Amneris va al tempio con Ramfis per la veglia nuziale mentre Aida è in attesa di Radamès sulle sponde del Nilo per quello che lei crede un ultimo addio. Aida piange sulla sua patria quando giunge Amonasro che le promette che potrà rivedere le foreste dell'Etiopia, visto che il suo esercito si stà riorganizzando. Chiede alla figlia di scoprire da Radamès quale sarà la strada percorsa dall'esercito egiziano per poterlo distruggere in un'imboscata.
Aida ascolta il padre che le dipinge la patria distrutta dall'armata egiziana, senza il suo aiuto. Dopo molte esitazioni decide di assecondarlo e, quando arriva Radamès, che ha preso la decisione di rivelare al Re il suo amore per Aida, lo convince a fuggire con lei. E mentre stanno partendo Aida pone a Radamès la fatidica domanda "Per quale via eviteremo le schiere degli armati?". Radamès, senza pensarci, risponde che le gole di Napata saranno deserte per tutta la notte.

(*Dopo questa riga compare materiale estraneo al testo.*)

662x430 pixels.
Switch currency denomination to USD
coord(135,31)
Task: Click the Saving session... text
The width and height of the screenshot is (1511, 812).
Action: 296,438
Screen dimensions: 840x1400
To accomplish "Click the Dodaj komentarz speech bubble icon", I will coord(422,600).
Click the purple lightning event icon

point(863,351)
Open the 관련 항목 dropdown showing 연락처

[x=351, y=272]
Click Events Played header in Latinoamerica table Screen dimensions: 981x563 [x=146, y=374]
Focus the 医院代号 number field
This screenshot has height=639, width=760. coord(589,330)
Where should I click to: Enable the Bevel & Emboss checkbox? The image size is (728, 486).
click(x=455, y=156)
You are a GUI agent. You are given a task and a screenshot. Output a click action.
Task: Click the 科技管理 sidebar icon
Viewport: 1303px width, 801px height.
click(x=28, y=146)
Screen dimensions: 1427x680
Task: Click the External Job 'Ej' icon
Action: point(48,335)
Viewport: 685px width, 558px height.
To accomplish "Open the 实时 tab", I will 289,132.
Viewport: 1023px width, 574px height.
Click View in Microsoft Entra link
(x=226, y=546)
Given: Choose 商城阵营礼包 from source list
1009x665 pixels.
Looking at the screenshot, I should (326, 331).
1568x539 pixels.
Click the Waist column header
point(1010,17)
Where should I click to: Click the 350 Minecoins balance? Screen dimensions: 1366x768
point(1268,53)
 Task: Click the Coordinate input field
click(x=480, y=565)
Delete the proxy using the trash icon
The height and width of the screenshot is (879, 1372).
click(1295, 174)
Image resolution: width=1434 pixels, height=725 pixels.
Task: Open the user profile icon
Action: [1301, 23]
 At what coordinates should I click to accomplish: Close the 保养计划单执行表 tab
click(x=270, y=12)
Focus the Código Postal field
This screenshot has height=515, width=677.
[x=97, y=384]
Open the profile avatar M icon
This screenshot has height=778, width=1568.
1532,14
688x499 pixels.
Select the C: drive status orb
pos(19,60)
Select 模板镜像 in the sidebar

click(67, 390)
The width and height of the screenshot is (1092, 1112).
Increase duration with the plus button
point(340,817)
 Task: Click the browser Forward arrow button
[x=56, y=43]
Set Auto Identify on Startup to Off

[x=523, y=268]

Amonasro, nascosto, sente ed esulta alla notizia. Ma anche Amneris, mentre esce dal tempio ha udito tutto ed indica i traditori a Ramfis e a tutti i sacerdoti.
Amonasro si avventa contro Amneris con un pugnale, ma Radamès le fa scudo e, mentre Aida e il padre riescono a fuggire, si consegna prigioniero, professando la sua fedeltà all'Egitto.

ATTO QUARTO

Nella fuga Aida è scomparsa, mentre Amonasro è stato ucciso.
Amneris cerca di salvare Radamès, che non si ritiene un traditore visto che ha rivelato il segreto senza voler nuocere al suo popolo, offrendogli uno scambio: intercederà per lui con il Re se giura che non rivedrà mai più Aida.
Radamès, che non aveva più avuto notizie di Aida, viene così a sapere che mentre Amonasro è morto, la sua amata è viva e quindi rifiuta il patto. A questo punto Amneris, ormai folle di gelosia, lo abbandona al suo destino. Quando scopre la terribile punizione inflitta a Radamès per il tradimento, si dispera e affronta i sacerdoti nel tempio, lanciando su di loro un anatema.
Radamès viene condannato a morire sepolto vivo sotto l'altare del Tempio di Vulcano.
Portato nel sotterraneo, che viene chiuso con una pesante pietra, Radamès si prepara a morire e pensa all'amata Aida che, penetrata furtivamente nella cripta, ha deciso di morire tra le braccia dell'amato.
Mentre i due amanti, finalmente uniti, danno l'addio alla vita, Amneris disperata prega nel tempio tra i canti delle Sacerdotesse e implora la pace per l'uomo che ama.